Here are a few examples of mishaps caused by this core problem:

Air Canada was sued and lost a case in which a customer-service chatbot generated incorrect information about the airline’s bereavement-fare policy.

A car dealer’s ChatGPT bot agreed to sell a $76,000 Chevy Tahoe for $1. The bot said, “That’s a deal, and that’s a legally binding offer – no takesies backsies,” but the dealer refused to honor the deal.

A New York Federal court sanctioned experienced lawyers who used ChatGPT to generate a court filing that cited non-existence cases.

A Greek woman filed for divorce because a ChatGPT reading of photos of coffee grounds left in her cup and her husband’s cup indicated that he was having an affair with a “home wrecker.”

LLM-based hiring systems have been shown to generate outcomes that are biased with respect to race and sex.

A study of the use of OpenAI’s Whisper transcription tool to create records of doctor-patient interactions found that it often created entirely made-up phrases and sentences, many of which were potentially harmful.

A man was reportedly hospitalized for severe psychiatric problems after substituting sodium bromide for table salt following a ChatGPT session.

The parents of a 16-year-old who hung himself filed a wrongful-death lawsuit against OpenAI, alleging that ChatGPT had given their son a “step-by-step playbook” on how to hang himself, including advice on the best knot to use and offering to write a suicide note for him.

Scaling up (by increasing the number of parameters, the size of the training data, and the computational power) won’t solve this fundamental weakness — that LLMs are unreliable because they do not know how words relate to the real world.

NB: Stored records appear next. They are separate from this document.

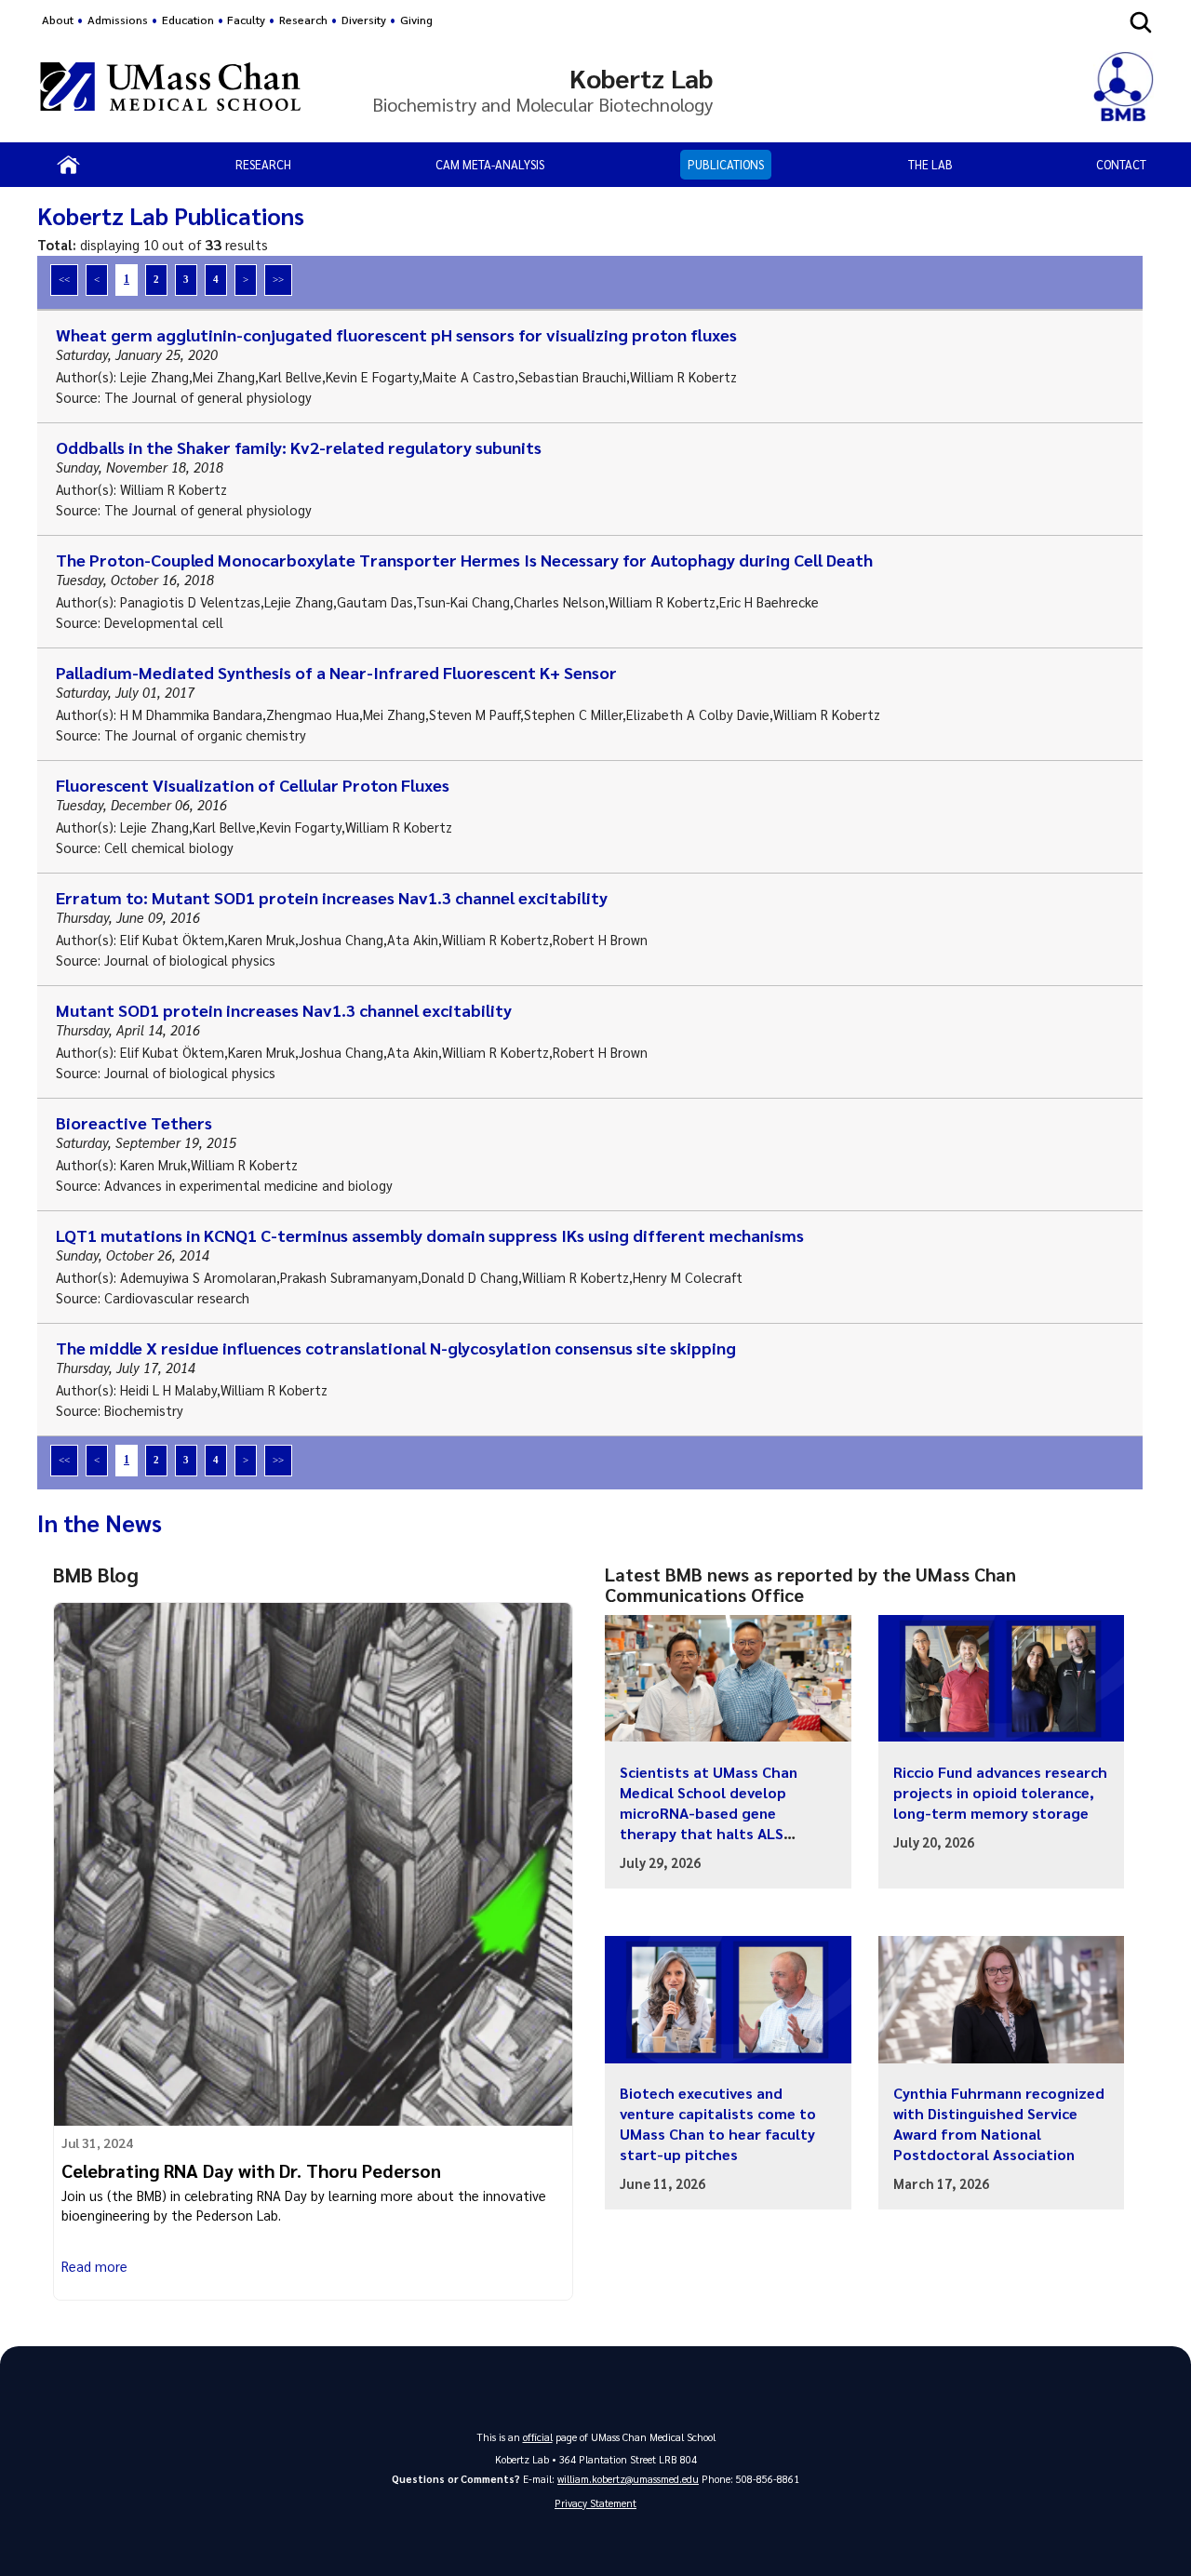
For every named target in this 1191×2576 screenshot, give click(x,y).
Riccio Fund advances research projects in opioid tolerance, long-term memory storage (1000, 1792)
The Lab (930, 164)
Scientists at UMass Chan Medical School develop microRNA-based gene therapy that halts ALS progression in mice (708, 1812)
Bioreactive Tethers (134, 1122)
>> (278, 279)
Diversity (363, 19)
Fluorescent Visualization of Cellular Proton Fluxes (252, 784)
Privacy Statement (595, 2503)
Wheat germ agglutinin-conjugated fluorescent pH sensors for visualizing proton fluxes (396, 334)
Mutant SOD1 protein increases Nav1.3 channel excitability (284, 1010)
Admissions (117, 19)
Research (263, 164)
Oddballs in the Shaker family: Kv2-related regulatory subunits (299, 447)
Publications (726, 164)
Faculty (246, 19)
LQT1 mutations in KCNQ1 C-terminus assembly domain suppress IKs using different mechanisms (430, 1235)
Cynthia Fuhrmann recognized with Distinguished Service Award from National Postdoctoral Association (998, 2123)
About (58, 19)
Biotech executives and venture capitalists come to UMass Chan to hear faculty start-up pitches (718, 2123)
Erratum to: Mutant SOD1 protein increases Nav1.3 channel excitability (332, 897)
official (538, 2437)
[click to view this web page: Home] (68, 164)
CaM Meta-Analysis (489, 164)
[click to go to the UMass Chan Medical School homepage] (170, 89)
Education (188, 19)
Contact (1121, 164)
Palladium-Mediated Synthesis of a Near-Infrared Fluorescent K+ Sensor (336, 672)
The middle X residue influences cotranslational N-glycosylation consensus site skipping (396, 1347)
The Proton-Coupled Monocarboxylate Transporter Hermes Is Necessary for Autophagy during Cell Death (464, 559)
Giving (416, 19)
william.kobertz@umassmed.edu (628, 2479)
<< (64, 279)
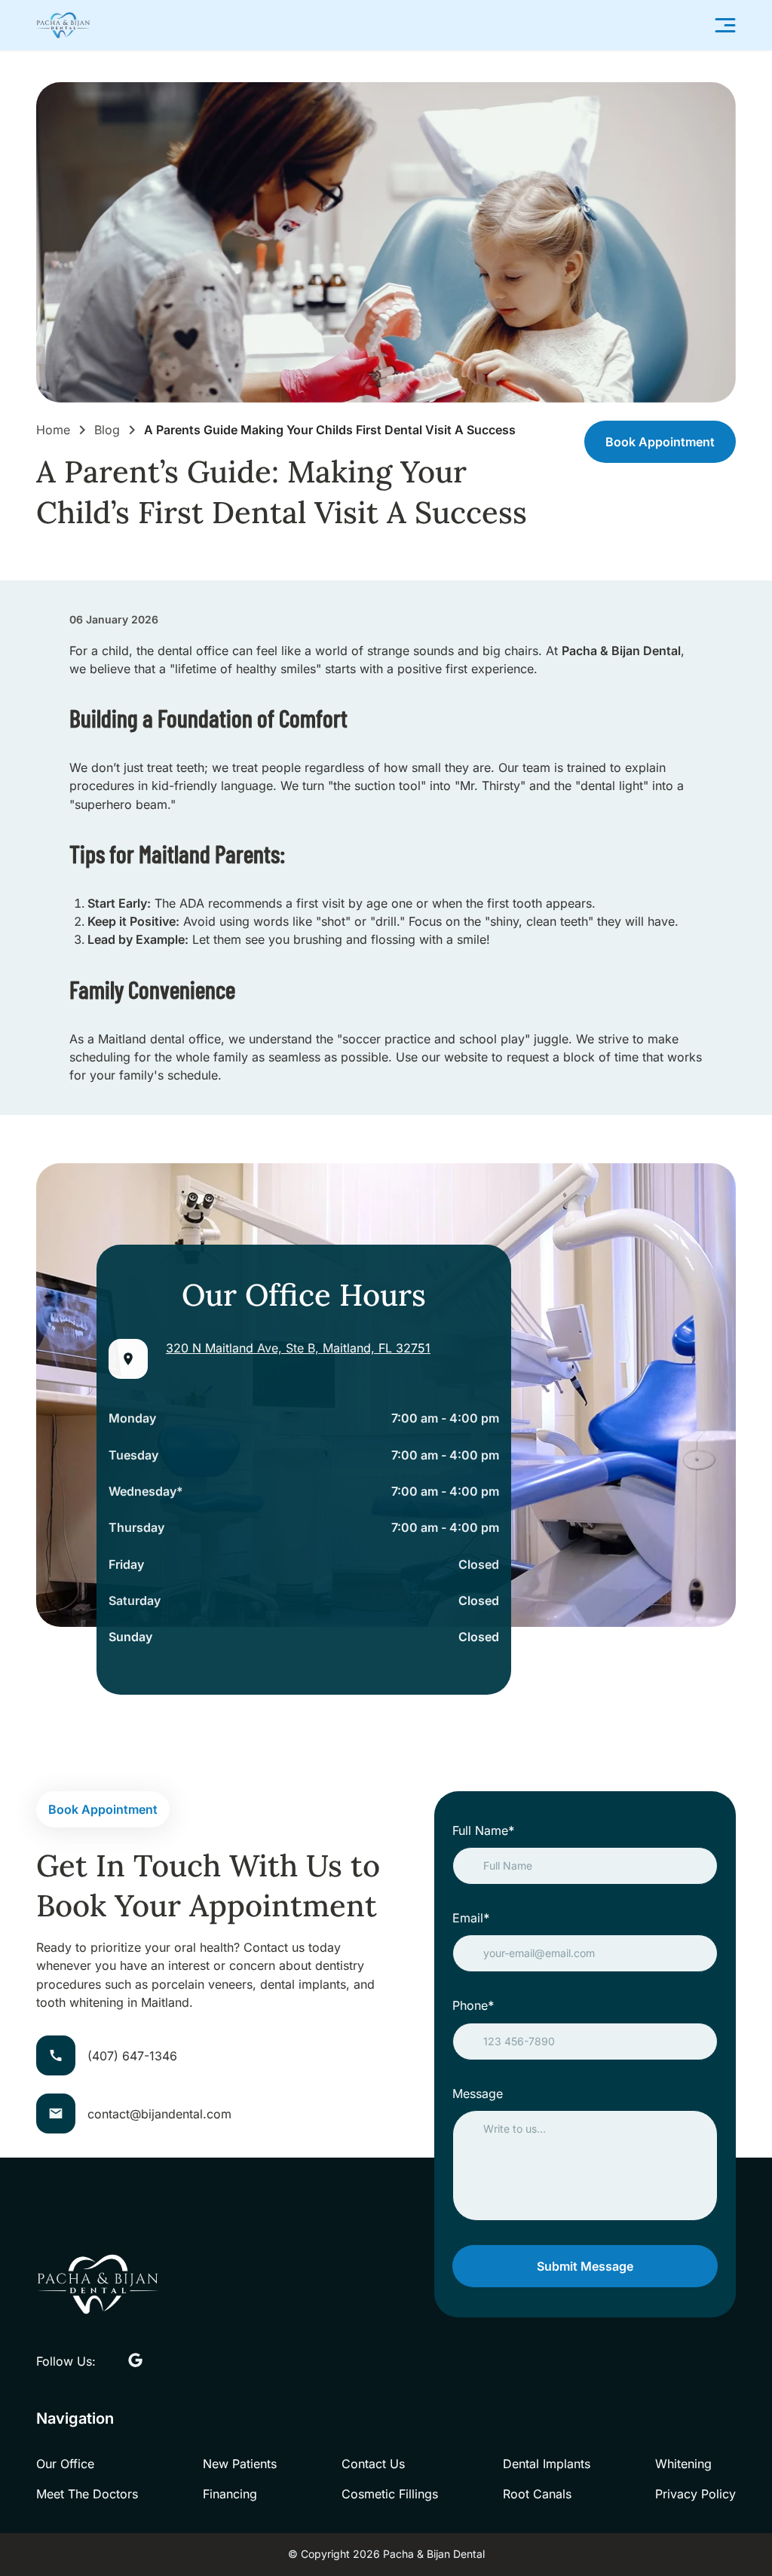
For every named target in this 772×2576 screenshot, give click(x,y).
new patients (240, 2463)
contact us (373, 2463)
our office (65, 2463)
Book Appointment (660, 441)
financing (230, 2493)
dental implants (546, 2463)
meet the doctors (87, 2493)
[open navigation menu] (725, 25)
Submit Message (585, 2266)
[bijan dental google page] (135, 2361)
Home (53, 429)
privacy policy (695, 2493)
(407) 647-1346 (132, 2055)
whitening (683, 2463)
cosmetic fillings (390, 2493)
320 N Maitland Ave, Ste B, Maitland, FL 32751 (298, 1347)
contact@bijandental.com (159, 2113)
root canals (537, 2493)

Why there is no simple fix

Expert training can help LLMs give better answers to the prompts they are trained on but (1) the experts cannot anticipate all prompts an LLM might be asked, (2) many (most?) real world decisions involve subjective probabilities that cannot be reliably generated by clueless LLMs and cannot be anticipated by human trainers, and (3) following instructions is not general intelligence.

The point of the hundreds of examples I have given over the years is that predictions, advice, or conclusions based solely on statistical patterns are unreliable. Data mining is dodgy because correlation does not supersede causation.